**Task requirements:**
All lines from the top of the records below through the line holding "You are a GUI", and only those, should be printed exactly, minus the pictures.

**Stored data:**
##############################
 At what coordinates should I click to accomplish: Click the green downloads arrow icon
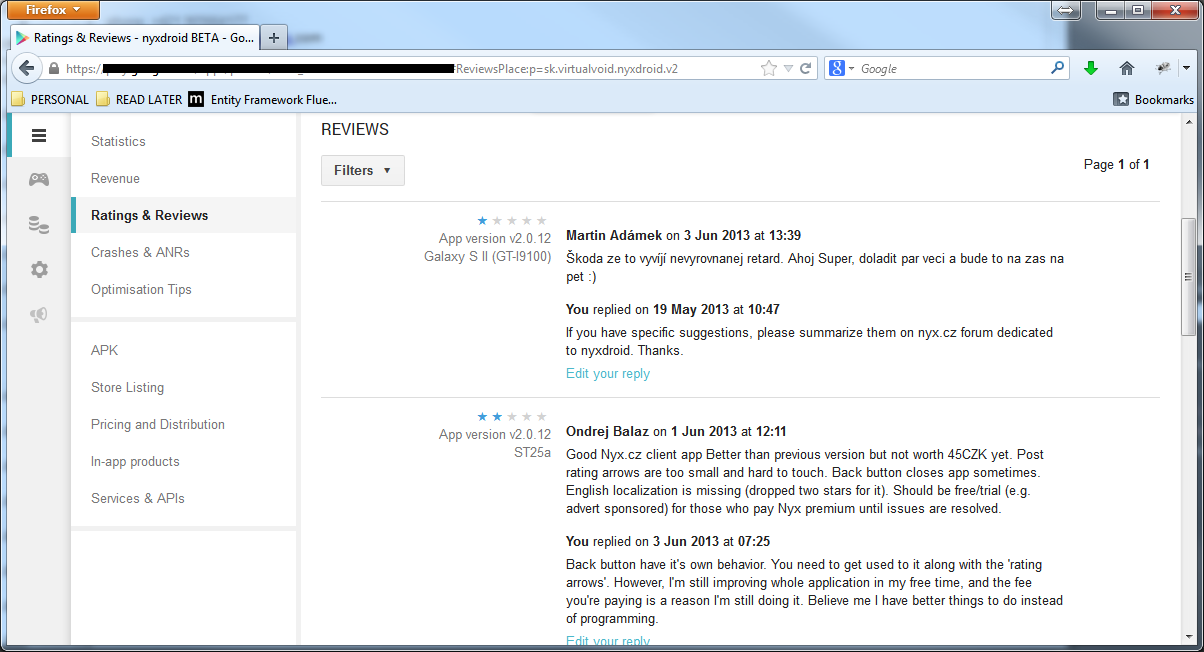point(1091,68)
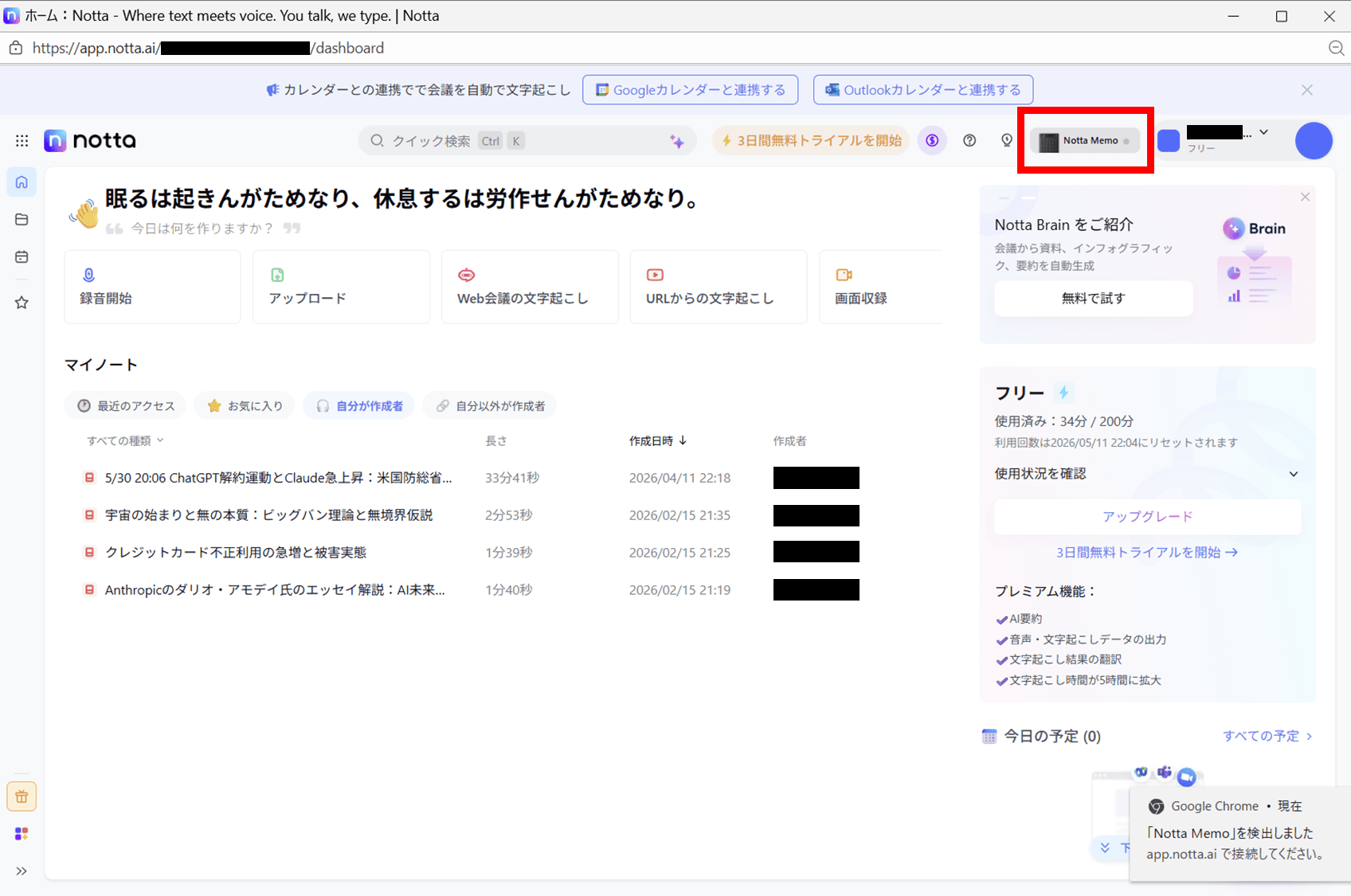Open favorites star icon in the sidebar
Image resolution: width=1351 pixels, height=896 pixels.
pos(22,303)
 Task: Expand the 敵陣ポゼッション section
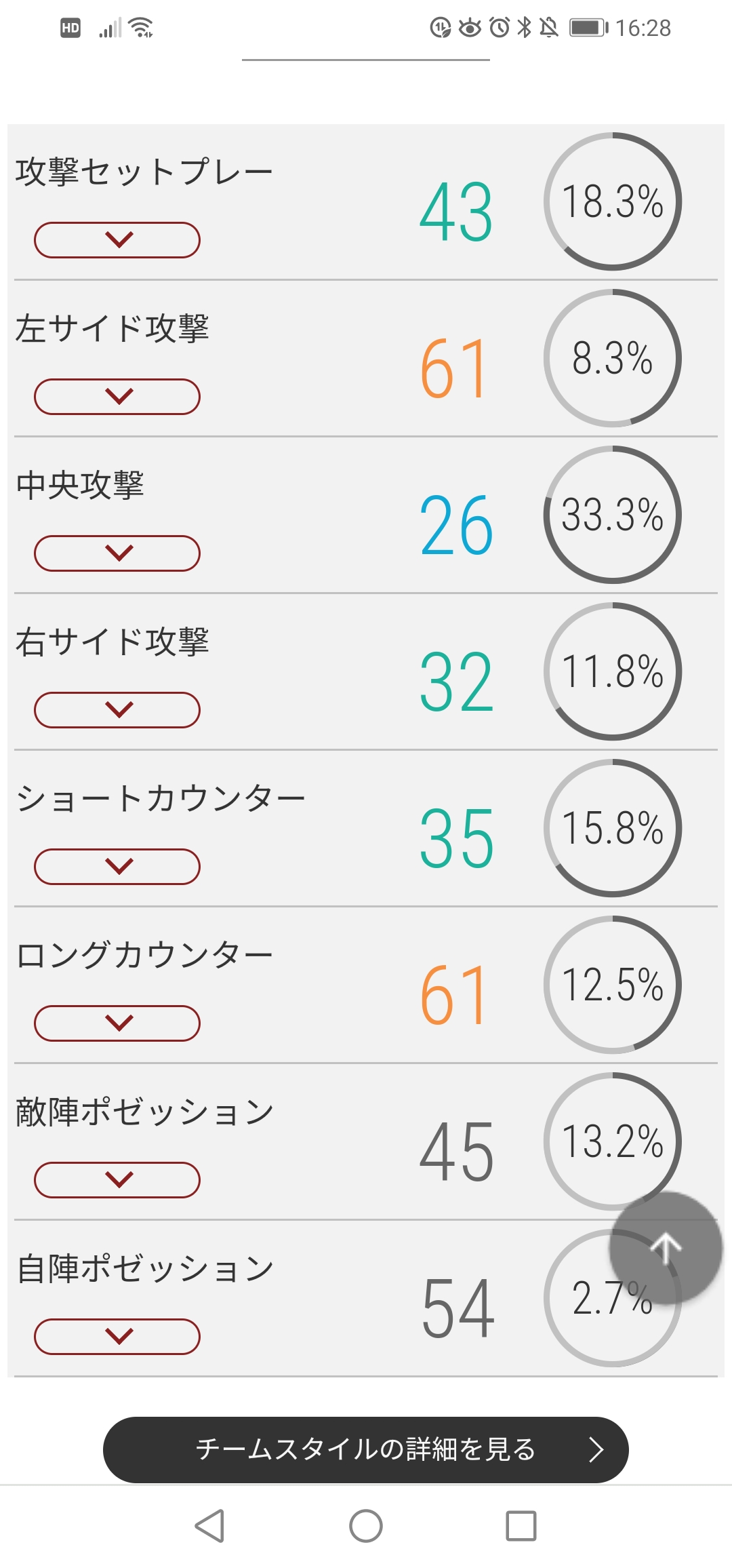point(117,1180)
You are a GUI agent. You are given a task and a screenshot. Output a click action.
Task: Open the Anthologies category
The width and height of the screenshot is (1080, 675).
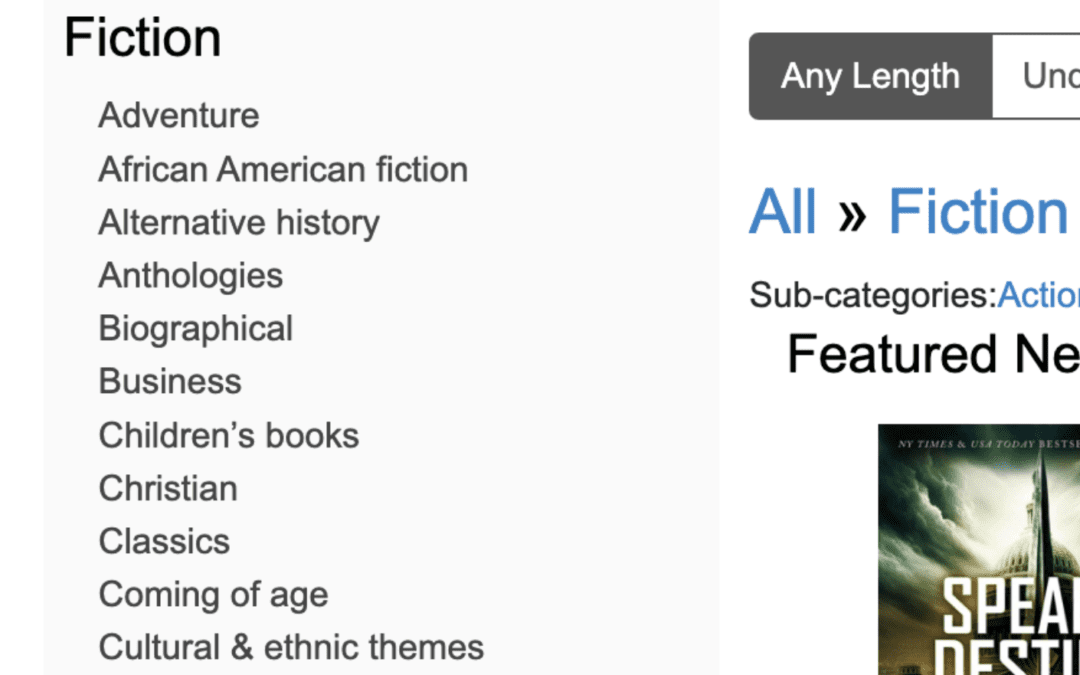click(x=190, y=275)
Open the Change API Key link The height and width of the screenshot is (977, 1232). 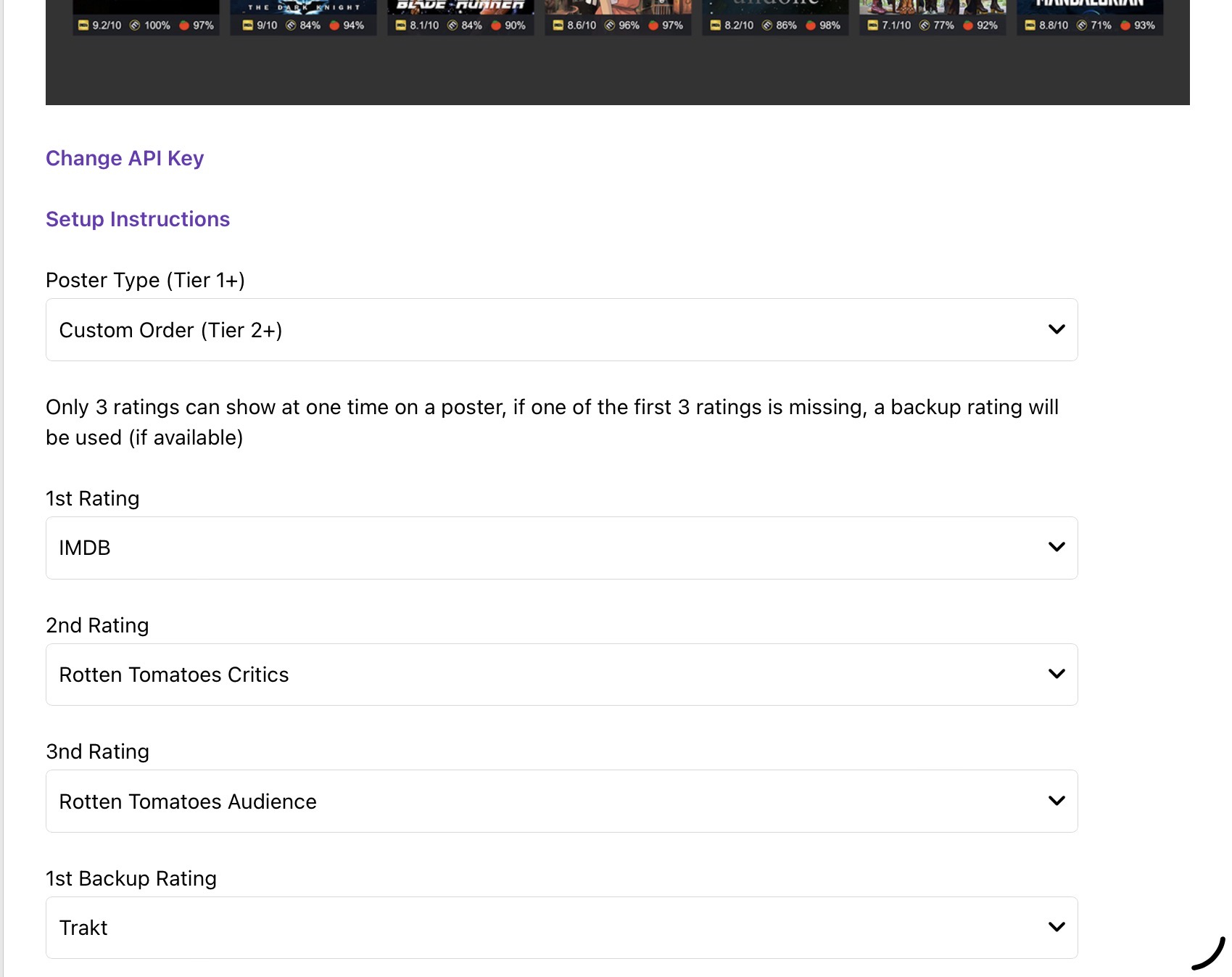coord(125,158)
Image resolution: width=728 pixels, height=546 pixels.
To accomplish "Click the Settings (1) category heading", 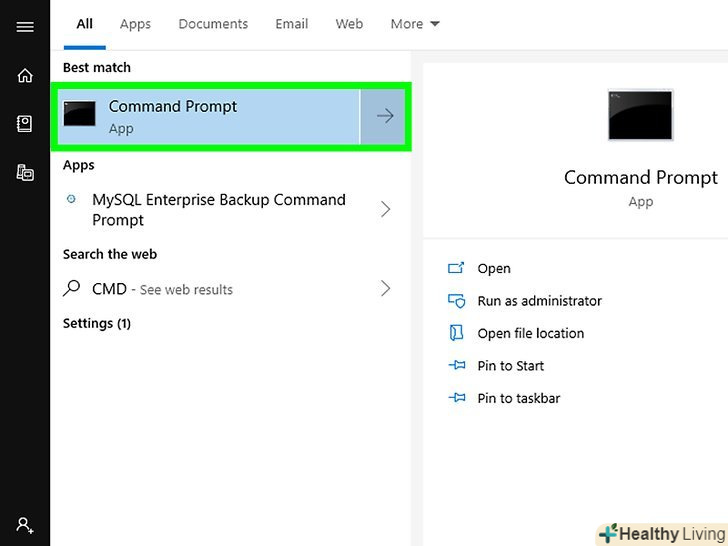I will click(97, 323).
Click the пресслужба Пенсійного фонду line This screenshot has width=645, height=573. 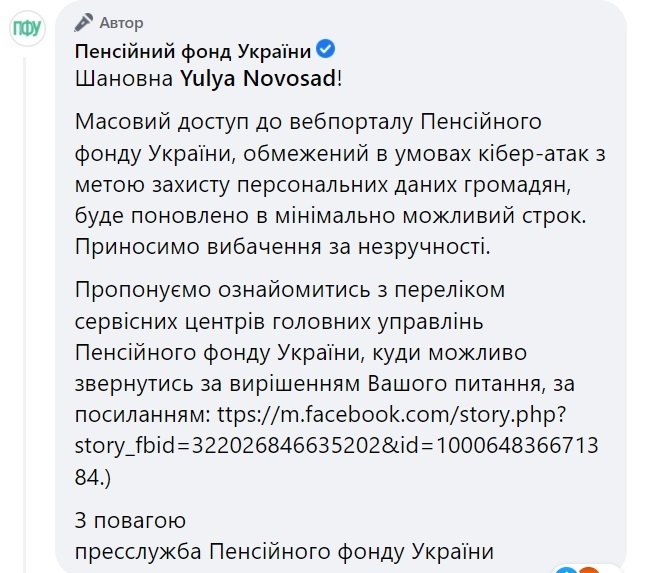284,551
##############################
**Response below:**
 At what coordinates should I click to accomplish: Click the green downloads arrow icon
point(1091,68)
Open favorites star icon in the sidebar
Image resolution: width=1351 pixels, height=896 pixels.
pos(22,303)
 Task: Expand the 敵陣ポゼッション section
point(117,1180)
You are a GUI agent. You are given a task and a screenshot. Output a click action.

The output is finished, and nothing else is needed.